3. Sampling Stability

Sampling issues stemmed from API mismatches rather than model problems:

Top-p on probabilities then feeding mx.random.categorical produced repetition loops.
Solution: Apply penalties → scale logits → top-p mask (with float('-inf')) → categorical(logits).
Added controls for temperature, repetition penalty, frequency penalty.

4. Quantization in mlx-lm: Why Custom Metadata Was Required

mlx-lm provides quantization hooks, but MobileLLM's architecture exposed several challenges:

Frozen gradients during sensitivity analysis → empty sensitivity lists.
→ Avoid freezing weights during gradient computation.
Re-quantizing quantized layers → type errors on second pass.
→ Skip QuantizedLinear layers if already quantized.
Embedding/norm dtype crashes
Standard quantization re-quantized everything, but embeddings must remain float.
→ Introduced metadata-driven approach: config.json records per-layer bit-widths. Only specified layers are instantiated as QuantizedLinear.
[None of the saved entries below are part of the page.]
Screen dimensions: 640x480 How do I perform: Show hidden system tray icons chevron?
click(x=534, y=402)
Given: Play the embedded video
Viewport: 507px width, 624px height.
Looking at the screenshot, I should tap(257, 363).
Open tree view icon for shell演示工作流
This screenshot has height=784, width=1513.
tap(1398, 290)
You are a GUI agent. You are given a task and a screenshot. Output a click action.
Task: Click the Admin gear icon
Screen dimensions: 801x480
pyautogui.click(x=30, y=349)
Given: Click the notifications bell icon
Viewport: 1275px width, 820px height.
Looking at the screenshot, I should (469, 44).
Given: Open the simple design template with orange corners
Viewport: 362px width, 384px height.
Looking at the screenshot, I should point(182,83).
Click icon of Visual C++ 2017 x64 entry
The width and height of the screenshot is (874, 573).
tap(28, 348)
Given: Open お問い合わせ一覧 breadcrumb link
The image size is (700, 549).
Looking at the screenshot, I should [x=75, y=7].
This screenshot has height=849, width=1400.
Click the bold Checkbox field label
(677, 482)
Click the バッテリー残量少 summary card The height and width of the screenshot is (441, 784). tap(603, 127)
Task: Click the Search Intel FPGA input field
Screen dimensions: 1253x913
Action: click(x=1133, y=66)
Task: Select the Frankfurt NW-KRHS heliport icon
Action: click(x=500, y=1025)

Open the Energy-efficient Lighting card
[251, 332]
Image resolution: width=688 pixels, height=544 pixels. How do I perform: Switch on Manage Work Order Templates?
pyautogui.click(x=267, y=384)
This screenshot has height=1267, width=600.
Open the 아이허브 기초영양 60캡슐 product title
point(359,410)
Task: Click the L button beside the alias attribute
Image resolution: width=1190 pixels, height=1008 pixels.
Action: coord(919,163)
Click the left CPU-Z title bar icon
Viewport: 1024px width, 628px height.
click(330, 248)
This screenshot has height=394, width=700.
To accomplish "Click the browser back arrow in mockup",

This metadata contract allows 4-bit mixed-precision MobileLLM to be loaded cleanly by our metadata-aware custom_loader.py, making it compatible with the mlx-lm ecosystem.

5. End State

MLX path:
Structural fixes (GQA, MLP detection), numerical fixes (QK-norm, RoPE, attn_scale), and prompt controls together yield fluent, stable inference.
mlx-lm path:
Custom quantization pipeline produces FP16 and 4-bit models. These can be loaded with our metadata-aware custom_loader.py and used for inference with our provided scripts.
Performance: measurable speedup and reduced VRAM usage on Apple Silicon, with minimal quality degradation.

Takeaway

The MobileLLM-R1-950M port required systematically addressing architectural mismatches (MLP variant detection, GQA handling, QK-norm implementation, RoPE configuration) and developing a metadata-driven quantization approach. Once these were resolved, the model became fully functional in MLX with both float and quantized inference paths.